PASSAGE FOR REVIEW ::
- Opening Delimiter -

In 2015, David Granger became the president of Guyana, the Caribbean country located in mainland South America. He defeated then-incumbent President Donald Ramotar, whose party, the People’s Progressive Party, stood in power for 23 years. Granger inherited the bane in his predecessor’s side: homelessness in Guyana.
The Housing Crisis in Guyana
Guyana has many informal settlements, such as Tiger Bay. The government is having a difficult time handling the housing crisis. In 2016, 52 families lived in Tiger Bay, located in the center of Georgetown, Guyana’s capital. Ramotar administration’s failed solution to the housing deficit was to give plots of land to those who could not afford it, thus forcing them into crippling debt. This is akin to winning a free car and being unable to keep the prize because the taxes are too much. Only 55% of those plots are now occupied. If the issued land plots did not begin construction within a designated timeframe, the land reverted to the government, but the debt that came with renovating the land remained with the citizens.

- Closing Delimiter -

REQUIREMENT A :: In the passage on Guyana's housing crisis, what made the Ramotar administration's solution to the housing deficit a failure?
REQUIREMENT B :: Rewrite the paragraph of the passage on Guyana's housing crisis that begins "Guyana has many informal settlements" as a short bulleted list of its main facts.
REQUIREMENT C :: List every number or percentage that appears in the passage on Guyana's housing crisis.

EXTRACTED ENTRIES ::
- Opening Delimiter -

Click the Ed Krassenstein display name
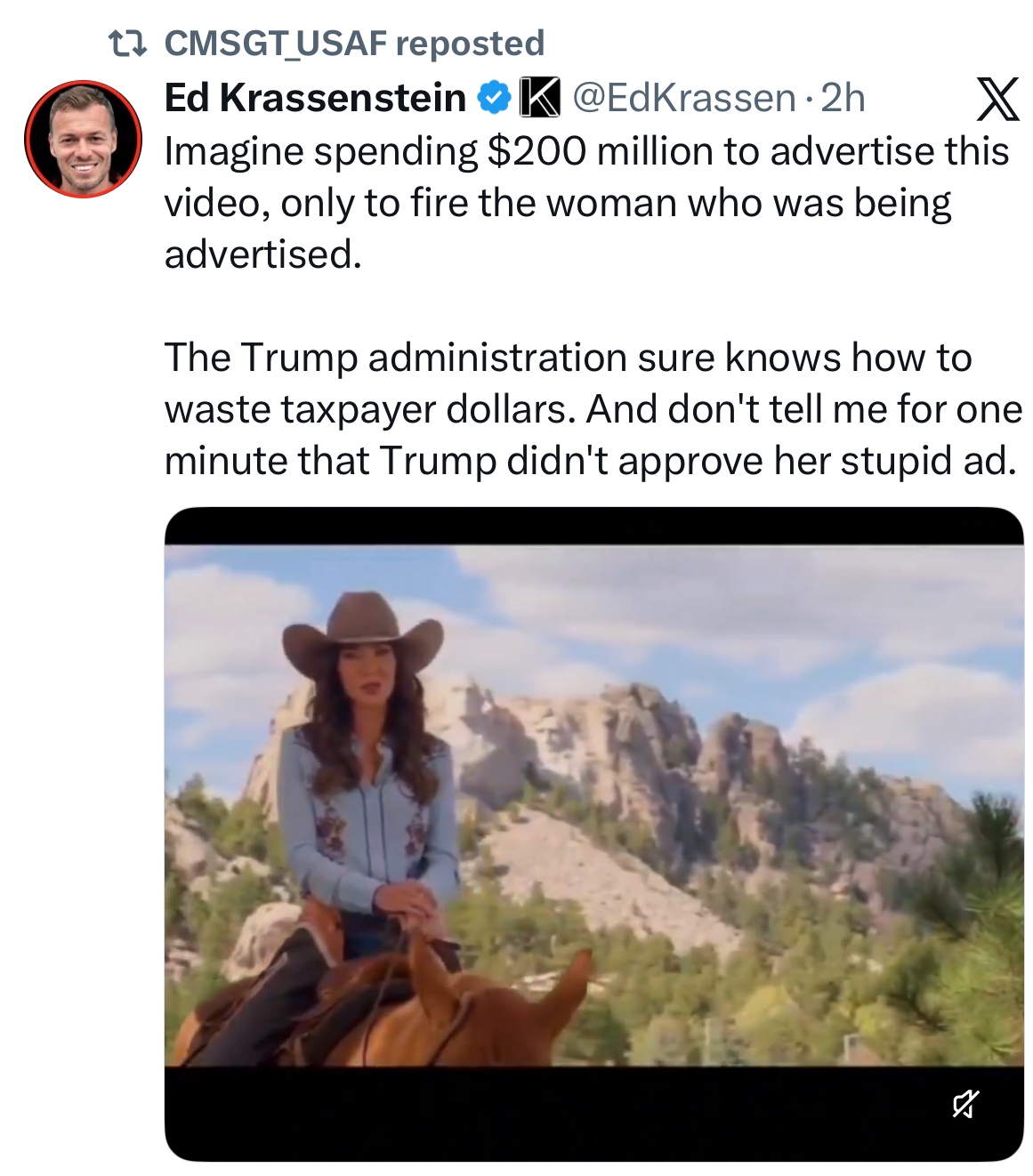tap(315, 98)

- Closing Delimiter -
- Opening Delimiter -

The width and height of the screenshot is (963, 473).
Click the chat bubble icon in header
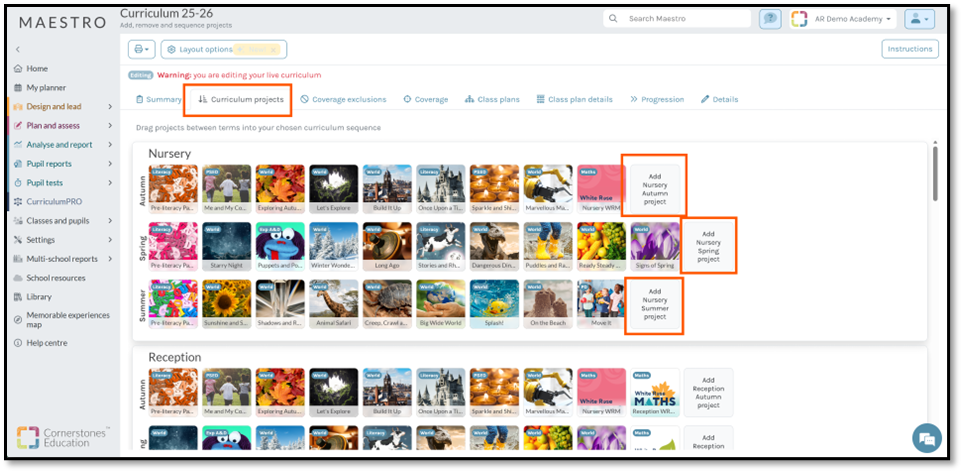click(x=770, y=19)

- Closing Delimiter -

WRITTEN ANSWER A :: The administration gave plots of land to people who could not afford them, which pushed them into crippling debt. If construction did not start within a set timeframe, the land went back to the government, but the citizens still owed the debt from renovating it.

WRITTEN ANSWER B ::
- Guyana has many informal settlements, such as Tiger Bay, and the government is struggling with the housing crisis.
- In 2016, 52 families lived in Tiger Bay, in the center of Georgetown, the capital.
- The Ramotar administration gave land plots to people who could not afford them, forcing them into crippling debt.
- Only 55% of those plots are now occupied.
- Plots where construction did not begin within a set timeframe reverted to the government, but citizens kept the debt from renovating the land.

WRITTEN ANSWER C ::
- 2015
- 23 (years)
- 2016
- 52 (families)
- 55%